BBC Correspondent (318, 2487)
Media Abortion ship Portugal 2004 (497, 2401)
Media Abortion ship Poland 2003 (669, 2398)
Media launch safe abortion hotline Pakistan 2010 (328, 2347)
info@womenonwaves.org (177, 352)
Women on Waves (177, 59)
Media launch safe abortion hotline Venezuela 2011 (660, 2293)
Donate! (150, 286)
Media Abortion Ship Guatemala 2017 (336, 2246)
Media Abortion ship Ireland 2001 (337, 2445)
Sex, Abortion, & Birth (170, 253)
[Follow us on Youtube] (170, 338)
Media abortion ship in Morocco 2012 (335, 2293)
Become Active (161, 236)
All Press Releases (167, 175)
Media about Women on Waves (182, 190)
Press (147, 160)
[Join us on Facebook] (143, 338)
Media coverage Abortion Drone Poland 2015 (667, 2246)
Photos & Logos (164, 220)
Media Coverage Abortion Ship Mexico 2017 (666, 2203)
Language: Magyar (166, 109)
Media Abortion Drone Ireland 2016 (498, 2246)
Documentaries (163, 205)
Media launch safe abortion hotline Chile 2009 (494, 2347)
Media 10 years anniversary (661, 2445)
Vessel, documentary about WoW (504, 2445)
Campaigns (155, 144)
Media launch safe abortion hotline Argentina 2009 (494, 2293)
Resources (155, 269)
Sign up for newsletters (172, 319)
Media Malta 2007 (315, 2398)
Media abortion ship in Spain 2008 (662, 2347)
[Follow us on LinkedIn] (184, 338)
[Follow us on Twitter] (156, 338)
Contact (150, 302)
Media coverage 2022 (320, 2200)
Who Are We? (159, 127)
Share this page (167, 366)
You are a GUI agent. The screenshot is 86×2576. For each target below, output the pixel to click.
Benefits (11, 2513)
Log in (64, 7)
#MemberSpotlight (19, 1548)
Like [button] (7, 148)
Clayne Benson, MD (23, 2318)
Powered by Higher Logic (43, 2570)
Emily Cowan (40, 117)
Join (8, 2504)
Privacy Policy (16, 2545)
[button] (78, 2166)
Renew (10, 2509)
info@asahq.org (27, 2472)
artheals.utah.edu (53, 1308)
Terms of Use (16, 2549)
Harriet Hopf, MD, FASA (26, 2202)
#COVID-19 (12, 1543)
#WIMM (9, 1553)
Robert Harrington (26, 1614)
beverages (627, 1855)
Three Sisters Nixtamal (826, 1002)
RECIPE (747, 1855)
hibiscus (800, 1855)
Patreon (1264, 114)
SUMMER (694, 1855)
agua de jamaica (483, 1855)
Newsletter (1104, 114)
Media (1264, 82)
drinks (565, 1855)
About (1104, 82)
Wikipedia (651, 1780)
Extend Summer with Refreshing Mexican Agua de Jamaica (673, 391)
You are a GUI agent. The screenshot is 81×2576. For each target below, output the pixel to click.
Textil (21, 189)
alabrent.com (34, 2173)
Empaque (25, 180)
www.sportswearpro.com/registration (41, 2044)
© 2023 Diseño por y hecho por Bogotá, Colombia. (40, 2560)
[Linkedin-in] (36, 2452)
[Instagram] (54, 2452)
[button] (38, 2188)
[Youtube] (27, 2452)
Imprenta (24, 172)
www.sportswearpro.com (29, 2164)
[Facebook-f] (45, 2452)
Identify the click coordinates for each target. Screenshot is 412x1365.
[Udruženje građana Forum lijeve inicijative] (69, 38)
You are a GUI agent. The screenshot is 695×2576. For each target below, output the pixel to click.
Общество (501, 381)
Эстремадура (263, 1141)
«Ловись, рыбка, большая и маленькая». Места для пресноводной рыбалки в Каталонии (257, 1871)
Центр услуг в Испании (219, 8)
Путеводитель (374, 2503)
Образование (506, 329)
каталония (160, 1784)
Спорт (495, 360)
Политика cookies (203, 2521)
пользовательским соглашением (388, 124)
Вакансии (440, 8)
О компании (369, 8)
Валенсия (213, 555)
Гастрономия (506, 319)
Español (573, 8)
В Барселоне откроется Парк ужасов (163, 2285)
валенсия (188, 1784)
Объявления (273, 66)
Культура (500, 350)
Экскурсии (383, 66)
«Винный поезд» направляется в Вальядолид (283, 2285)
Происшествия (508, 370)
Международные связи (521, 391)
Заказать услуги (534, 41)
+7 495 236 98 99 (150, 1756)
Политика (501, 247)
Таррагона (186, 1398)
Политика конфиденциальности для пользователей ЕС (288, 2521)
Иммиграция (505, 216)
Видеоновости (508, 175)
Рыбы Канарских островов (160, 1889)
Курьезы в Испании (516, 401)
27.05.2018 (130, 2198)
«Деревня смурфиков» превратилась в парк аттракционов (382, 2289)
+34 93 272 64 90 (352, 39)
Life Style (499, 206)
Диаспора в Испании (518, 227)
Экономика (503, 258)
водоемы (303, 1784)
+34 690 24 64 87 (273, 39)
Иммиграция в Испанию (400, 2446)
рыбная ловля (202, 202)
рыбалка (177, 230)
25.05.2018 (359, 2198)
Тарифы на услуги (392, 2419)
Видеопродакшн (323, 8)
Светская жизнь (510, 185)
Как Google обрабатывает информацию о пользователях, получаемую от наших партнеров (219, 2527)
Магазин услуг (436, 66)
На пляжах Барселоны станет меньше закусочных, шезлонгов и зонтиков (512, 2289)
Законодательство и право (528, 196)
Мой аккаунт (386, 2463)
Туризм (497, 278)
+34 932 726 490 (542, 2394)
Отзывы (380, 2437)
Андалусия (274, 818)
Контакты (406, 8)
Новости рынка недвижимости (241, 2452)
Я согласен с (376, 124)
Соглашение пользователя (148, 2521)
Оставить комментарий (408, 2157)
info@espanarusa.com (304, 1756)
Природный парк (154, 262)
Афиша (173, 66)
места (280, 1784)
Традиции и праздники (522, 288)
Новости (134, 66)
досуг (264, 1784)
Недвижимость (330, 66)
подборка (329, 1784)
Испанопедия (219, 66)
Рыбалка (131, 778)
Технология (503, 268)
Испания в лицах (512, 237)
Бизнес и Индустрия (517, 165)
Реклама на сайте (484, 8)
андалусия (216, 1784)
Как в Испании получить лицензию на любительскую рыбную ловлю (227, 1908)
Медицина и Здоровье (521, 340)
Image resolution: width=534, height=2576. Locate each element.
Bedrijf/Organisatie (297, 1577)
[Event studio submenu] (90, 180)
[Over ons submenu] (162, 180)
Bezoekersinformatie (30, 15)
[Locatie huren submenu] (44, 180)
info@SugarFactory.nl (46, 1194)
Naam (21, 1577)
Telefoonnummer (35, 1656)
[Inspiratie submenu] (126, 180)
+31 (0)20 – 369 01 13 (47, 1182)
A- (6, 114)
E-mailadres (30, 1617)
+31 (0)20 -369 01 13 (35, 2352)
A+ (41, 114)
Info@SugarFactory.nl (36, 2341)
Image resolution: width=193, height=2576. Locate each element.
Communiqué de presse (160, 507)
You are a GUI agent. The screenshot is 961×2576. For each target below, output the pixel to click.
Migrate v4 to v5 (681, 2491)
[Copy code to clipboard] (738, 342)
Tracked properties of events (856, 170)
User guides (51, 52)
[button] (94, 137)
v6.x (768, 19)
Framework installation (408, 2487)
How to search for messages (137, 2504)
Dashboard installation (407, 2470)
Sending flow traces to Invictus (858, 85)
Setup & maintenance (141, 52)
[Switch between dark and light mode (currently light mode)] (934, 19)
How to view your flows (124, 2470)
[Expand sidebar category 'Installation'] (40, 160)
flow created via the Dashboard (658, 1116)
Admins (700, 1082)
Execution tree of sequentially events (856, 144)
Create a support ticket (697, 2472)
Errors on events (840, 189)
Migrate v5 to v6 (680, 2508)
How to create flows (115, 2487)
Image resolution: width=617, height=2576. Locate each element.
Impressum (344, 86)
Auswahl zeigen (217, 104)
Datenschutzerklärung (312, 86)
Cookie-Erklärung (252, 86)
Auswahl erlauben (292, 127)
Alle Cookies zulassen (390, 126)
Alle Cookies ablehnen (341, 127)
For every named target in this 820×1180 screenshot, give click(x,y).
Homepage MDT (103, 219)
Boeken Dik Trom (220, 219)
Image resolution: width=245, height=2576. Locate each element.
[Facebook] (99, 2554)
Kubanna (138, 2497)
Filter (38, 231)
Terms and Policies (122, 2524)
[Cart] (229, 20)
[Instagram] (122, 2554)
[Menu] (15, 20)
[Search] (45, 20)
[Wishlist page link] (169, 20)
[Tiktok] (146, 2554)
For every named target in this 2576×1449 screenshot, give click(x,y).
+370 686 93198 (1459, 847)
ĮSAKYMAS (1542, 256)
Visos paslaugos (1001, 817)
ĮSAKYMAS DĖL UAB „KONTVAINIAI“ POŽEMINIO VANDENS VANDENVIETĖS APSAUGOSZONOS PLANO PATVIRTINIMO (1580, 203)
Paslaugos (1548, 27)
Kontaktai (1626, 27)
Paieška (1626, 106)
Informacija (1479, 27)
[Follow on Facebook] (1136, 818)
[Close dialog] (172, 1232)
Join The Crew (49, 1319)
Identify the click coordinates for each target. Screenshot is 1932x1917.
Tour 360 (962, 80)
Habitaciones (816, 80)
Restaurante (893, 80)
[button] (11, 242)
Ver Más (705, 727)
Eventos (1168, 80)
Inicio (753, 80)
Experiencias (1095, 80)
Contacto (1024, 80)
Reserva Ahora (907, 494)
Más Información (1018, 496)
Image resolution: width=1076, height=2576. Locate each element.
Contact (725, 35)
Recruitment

---

Work to be completed: Of all the entries above, repeat only the lines from the line that has "User guides (51, 52)" to the line that has "How to create flows (115, 2487)", both lines included, exactly.

Finished task:
User guides (51, 52)
[button] (94, 137)
v6.x (768, 19)
Framework installation (408, 2487)
How to search for messages (137, 2504)
Dashboard installation (407, 2470)
Sending flow traces to Invictus (858, 85)
Setup & maintenance (141, 52)
[Switch between dark and light mode (currently light mode)] (934, 19)
How to view your flows (124, 2470)
[Expand sidebar category 'Installation'] (40, 160)
flow created via the Dashboard (658, 1116)
Admins (700, 1082)
Execution tree of sequentially events (856, 144)
Create a support ticket (697, 2472)
Errors on events (840, 189)
Migrate v5 to v6 (680, 2508)
How to create flows (115, 2487)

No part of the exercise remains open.